Фрагмент источника
■ ■ ■ ■
|
|
N°159, 02 сентября 2002 |
|
ИД "Время" |
|
|
|
|
«Если продюсеры начнут лезть не в свое дело, я расквашу им нос или подожгу дом»
Американец Стивен СОДЕРБЕРГ еще не снял великого фильма. Но в одном он точно превзошел всех своих коллег: в страсти к авантюрным экспериментам, разнообразии и внутренней неуспокоенности. Он начинал со стопроцентно авторских фильмов -- «Секс, ложь и видео» («Золотая пальмовая ветвь» 1989 года) и «Кафка». Поэкспериментировав с жанром абсурдной комедии в «Шизополисе», он обратился к жанру блокбастера: «Эрин Брокович» принесла «Оскара» Джулии Робертс, а сам режиссер удостоился этой награды за многофигурную сагу о наркоторговле -- «Трафик». После зрительского успеха «11 друзей Оушена» он неожиданно для всех вернулся к авторским экспериментам. Его «Изображение голого человека в полный рост» (Full Frontal), показанное в Венеции в рамках параллельного конкурса «Против течения», это даже и не фильм, а, скорее, материал к фильму. Многочисленные сюжетные линии свободно сосуществуют в пространстве современного Лос-Анджелеса, диалоги прописаны с тщательной небрежностью -- «как в жизни», цифровая камера создает эффект документальной съемки, за кадром звучат рабочие интервью актеров, комментирующих действия и характеры своих героев. Это и «фильм в фильме», и комедия нравов, и сатира на Голливуд, и просто зафиксированное на пленке малобюджетное дуракаваляние одного из ведущих режиссеров Голливуда в компании актеров-звезд (Дэвид Духовны, Джулия Робертс, Кэтрин Киннер и даже Брэд Питт «в роли Брэда Пита и самого себя», как явствует из титров). Если бы Содерберг захотел, из этого материала он мог бы сделать своего «Игрока» или свою «Магнолию». Но процесс для него в данном случае явно важнее, чем результат. А это значит, что и в будущем от него можно ждать очень многого. И, может быть, его новую экранизацию «Соляриса», над монтажом которой он сейчас работает, назовут великой. С самым разносторонним режиссером Голливуда беседовал Алексей МЕДВЕДЕВ.
-- Если раньше ваши работы делили на фильмы для критики и фильмы для публики, то теперь вы добились невозможного -- и те и другие после просмотра спрашивают друг у друга: что это, черт возьми, такое?
-- Это необычное кино, и смотреть его надо необычно. В нем нет никаких подсказок, указателей, путеводных нитей, которые помогали бы ориентироваться в пространстве фильма. А тут вас швыряют в воду, и только от вас зависит, сумеете ли вы выплыть. Многие тонут, ну и ладно. Именно поэтому я и снимал малобюджетное кино -- оно не рассчитано на широкую аудиторию. На съемках Full Frontal я опробовал массу технических и творческих идей -- и как режиссер, и как оператор. Я прекрасно отдавал себе отчет в том, что многие из них не сработают. Но если не экспериментировать на фильме с бюджетом в два миллиона, то когда еще представится такая возможность? И потом, картина неизбежно принесет компании Miramax неплохую прибыль. Так что, по-моему, никто не в обиде.
■ ■ ■ ■
Выдержка из источника
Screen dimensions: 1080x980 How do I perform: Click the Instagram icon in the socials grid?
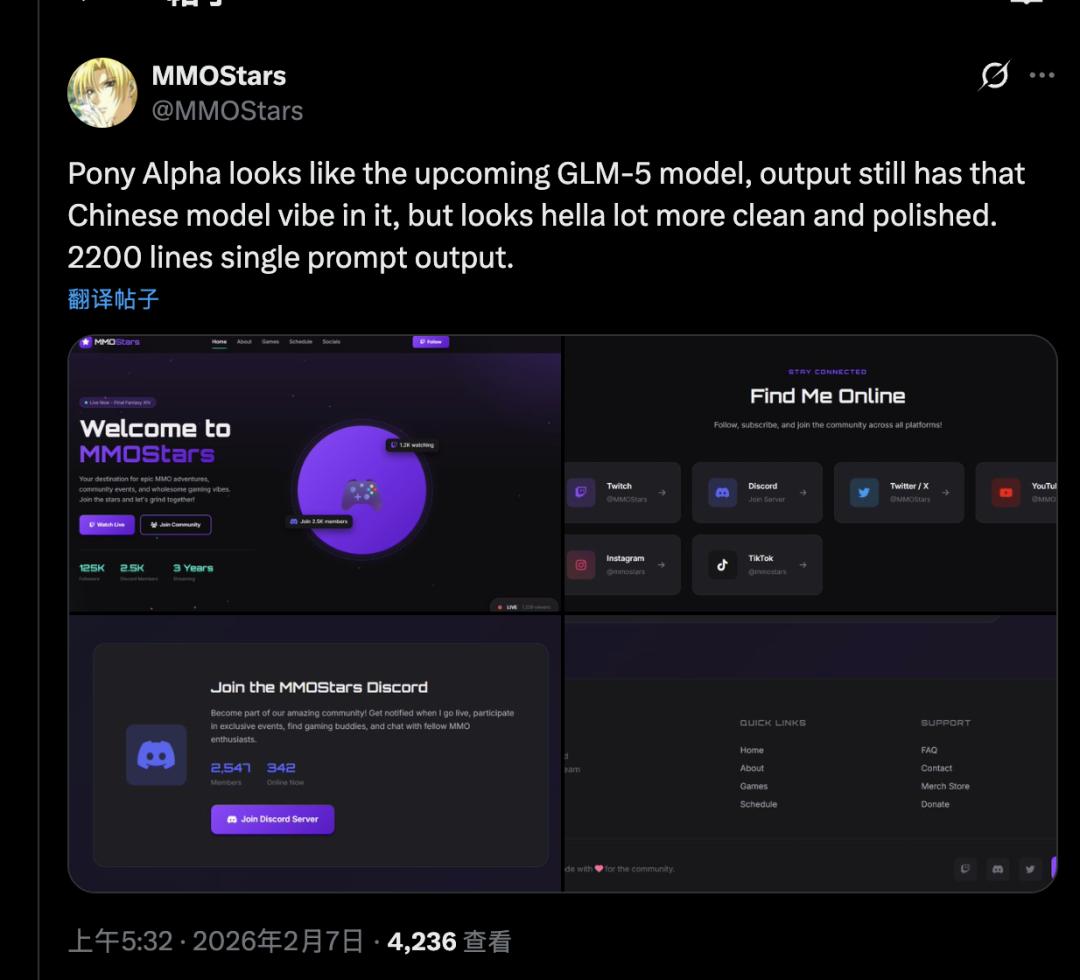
■ ■ ■ ■
Текст задания
Ответьте на вопросы по тексту о Стивене Содерберге.
1. За какой фильм Содерберг получил «Оскара»?
2. В рамках какого конкурса Full Frontal показали в Венеции?
3. Какой компании картина, по словам режиссера, принесет прибыль?

Результат задания
1. За «Трафик».
2. «Против течения».
3. Miramax.